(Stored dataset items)

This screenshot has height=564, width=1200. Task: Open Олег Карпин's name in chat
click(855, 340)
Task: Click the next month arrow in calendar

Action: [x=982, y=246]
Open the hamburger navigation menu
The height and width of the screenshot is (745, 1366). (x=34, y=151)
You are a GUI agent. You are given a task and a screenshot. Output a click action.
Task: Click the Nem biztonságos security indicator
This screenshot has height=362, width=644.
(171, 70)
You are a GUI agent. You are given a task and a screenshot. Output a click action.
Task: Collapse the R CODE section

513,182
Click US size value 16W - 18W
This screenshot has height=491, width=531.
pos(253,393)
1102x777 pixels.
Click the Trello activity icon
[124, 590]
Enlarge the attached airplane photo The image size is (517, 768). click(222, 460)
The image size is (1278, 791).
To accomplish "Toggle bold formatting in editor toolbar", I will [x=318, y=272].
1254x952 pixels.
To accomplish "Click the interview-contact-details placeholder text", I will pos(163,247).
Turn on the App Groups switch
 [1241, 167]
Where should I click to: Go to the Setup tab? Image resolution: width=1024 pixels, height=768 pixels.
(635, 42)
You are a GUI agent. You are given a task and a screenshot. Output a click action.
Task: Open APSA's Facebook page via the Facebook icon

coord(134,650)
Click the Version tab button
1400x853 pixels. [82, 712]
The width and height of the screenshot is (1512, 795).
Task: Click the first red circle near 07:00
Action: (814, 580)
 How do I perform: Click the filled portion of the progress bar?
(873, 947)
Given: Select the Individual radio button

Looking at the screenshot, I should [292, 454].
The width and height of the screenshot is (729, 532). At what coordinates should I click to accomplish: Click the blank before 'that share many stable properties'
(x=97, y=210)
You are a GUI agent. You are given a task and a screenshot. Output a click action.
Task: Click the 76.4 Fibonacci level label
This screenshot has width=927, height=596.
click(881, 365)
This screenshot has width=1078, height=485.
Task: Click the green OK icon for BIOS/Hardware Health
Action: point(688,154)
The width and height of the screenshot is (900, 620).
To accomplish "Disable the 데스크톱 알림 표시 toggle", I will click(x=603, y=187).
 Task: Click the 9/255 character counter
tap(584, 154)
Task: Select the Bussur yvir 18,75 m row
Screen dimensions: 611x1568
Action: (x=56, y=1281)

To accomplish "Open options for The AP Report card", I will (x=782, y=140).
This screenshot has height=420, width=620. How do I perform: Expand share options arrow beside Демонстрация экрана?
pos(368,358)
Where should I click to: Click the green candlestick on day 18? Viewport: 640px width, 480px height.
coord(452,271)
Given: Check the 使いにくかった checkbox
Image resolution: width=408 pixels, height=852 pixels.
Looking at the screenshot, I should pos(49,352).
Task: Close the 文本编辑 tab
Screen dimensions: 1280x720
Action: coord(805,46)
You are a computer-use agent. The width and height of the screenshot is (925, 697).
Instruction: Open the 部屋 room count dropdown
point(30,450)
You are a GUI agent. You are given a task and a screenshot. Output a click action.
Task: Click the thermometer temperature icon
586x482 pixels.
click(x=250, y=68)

## Exercise
Exactly the lines from the one containing "Task: Select the Bussur yvir 18,75 m row" through the end of the entries above must be output, and no others.

## Reply
Task: Select the Bussur yvir 18,75 m row
Screen dimensions: 611x1568
Action: (x=56, y=1281)

To accomplish "Open options for The AP Report card", I will (x=782, y=140).
This screenshot has height=420, width=620. How do I perform: Expand share options arrow beside Демонстрация экрана?
pos(368,358)
Where should I click to: Click the green candlestick on day 18? Viewport: 640px width, 480px height.
coord(452,271)
Given: Check the 使いにくかった checkbox
Image resolution: width=408 pixels, height=852 pixels.
Looking at the screenshot, I should pos(49,352).
Task: Close the 文本编辑 tab
Screen dimensions: 1280x720
Action: coord(805,46)
You are a computer-use agent. The width and height of the screenshot is (925, 697).
Instruction: Open the 部屋 room count dropdown
point(30,450)
You are a GUI agent. You are given a task and a screenshot. Output a click action.
Task: Click the thermometer temperature icon
586x482 pixels.
click(x=250, y=68)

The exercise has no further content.